En su inesperada aceptación temprana de la derrota, el senador Kerry dejó sin sustento el trabajo de quienes en diversos lugares, señaladamente en Ohio, se disponían a revisar los votos dudosos, que no fueron pocos ni irrelevantes. Kerry consagró el eventual fraude que hubiera podido cometerse en su contra y abrió la puerta a futuras manipulaciones, al presentar como elementos antagónicos los votos y la acción de los abogados. El alegato se asemeja, desde la derrota, al que desde la victoria enarbolan en México quienes temen los efectos penetrantes de la justicia electoral. Arguyen que sus oponentes, los impugnadores de la elección pretenden ganar en los tribunales lo que no ganaron en las urnas. Y no es así. A través de los alegatos y las acciones de los abogados no se busca crear una realidad diferente de la fabricada por los votantes con sus decisiones, sino que aquélla resplandezca sin lugar a dudas.
Kerry se apresuró a reconocer su derrota y lo hizo con el peor argumento posible.
Aunque a la postre Gore se avino al resultado formal de la elección, permitió que se realizaran indagaciones para establecer la calidad del voto y aun llegó a la Suprema Corte. El transcurso de las semanas en ausencia de certidumbre plena no infirió daño alguno a la sociedad norteamericana. No se entiende porqué se temió que ocurriera ahora lo que no sucedió entonces.

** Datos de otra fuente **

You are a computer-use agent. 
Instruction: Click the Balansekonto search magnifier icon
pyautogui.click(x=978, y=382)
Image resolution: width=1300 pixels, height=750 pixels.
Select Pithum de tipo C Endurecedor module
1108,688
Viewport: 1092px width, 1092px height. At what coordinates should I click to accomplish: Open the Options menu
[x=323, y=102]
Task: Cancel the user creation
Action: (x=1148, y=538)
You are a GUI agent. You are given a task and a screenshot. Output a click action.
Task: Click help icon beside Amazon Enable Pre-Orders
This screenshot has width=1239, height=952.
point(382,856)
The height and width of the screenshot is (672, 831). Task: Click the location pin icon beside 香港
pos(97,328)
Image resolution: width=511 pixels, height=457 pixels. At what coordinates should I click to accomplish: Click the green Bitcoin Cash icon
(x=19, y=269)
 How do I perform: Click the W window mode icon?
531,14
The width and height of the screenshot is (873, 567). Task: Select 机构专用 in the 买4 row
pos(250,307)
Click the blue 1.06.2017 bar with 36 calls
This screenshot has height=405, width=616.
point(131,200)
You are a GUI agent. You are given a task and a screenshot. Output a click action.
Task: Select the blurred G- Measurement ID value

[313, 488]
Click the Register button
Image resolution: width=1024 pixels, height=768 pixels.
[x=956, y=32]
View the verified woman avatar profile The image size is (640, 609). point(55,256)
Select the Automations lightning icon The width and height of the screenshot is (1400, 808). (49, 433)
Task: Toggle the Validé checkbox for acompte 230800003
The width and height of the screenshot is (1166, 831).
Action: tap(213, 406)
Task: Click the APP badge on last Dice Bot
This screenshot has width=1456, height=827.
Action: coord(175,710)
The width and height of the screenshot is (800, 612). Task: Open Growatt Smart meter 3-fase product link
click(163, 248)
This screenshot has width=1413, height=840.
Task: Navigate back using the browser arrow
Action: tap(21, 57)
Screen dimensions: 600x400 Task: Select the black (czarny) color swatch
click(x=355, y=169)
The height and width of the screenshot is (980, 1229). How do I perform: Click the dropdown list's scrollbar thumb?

Tal vez sin tenerlo presente, Kerry tanto como Gore aunque con mayor prisa, obraron en sentido semejante a como lo hizo Richard Nixon tras los comicios de 1960, en que el republicano fue vencido por John F. Kennedy. El británico Paul Johnson, bien reputado divulgador de la historia, pero también investigador acucioso de sus avatares no tiene empacho en escribir que “las evidencias de fraude electoral dejan claro que la diferencia total de 112, 803 votos a favor de Kennedy fue un mito: lo más probable es que Nixon ganara por alrededor de 250,000 votos. El fraude en esos dos estados (Texas e Illinois) era tan evidente que varias figuras importantes, incluido Eisenhower (el Presidente saliente, digo desde la Plaza Pública) instaron a Nixon a que impugnara el resultado”. Pero Nixon rehusó hacerlo, por razones varias: “Jamás había habido un recuento en una elección presidencial y no existía la infraestructura para llevarla a cabo. Un estudio de los procedimientos que se realizó en seis estados donde había probabilidades de fraude demostró que cada estado tenía diferentes reglas para el recuento, por lo que ese proceso podría durar hasta 18 meses. Por lo tanto, una impugnación legal habría producido una parálisis constitucional y habría ido en contra de la nación”.
Conclusiones de esa guisa implican otorgar impunidad a los defraudadores electorales. Son una invitación a que trampeen en grande, pues mientras mayor embrollo causen más difícil será para los perjudicados por las maniobras decidirse a enfrentarlas legalmente. Evitar la parálisis constitucional exige pagar el costo de la violación constitucional. Siendo indeseables ambos extremos, optar por el primero como hizo Nixon y como hicieron Gore y Kerry significa consagrar la impunidad.
Ya que cito a Johnson, él es quien llama “elección comprada” la de 1824. Con ello respondo a lectores que me reprocharon omitir que en ese momento la Cámara resolvió porque nadie alcanzó la mayoría de los votos electorales. Pero no se eligió al que tuvo más votos que los demás.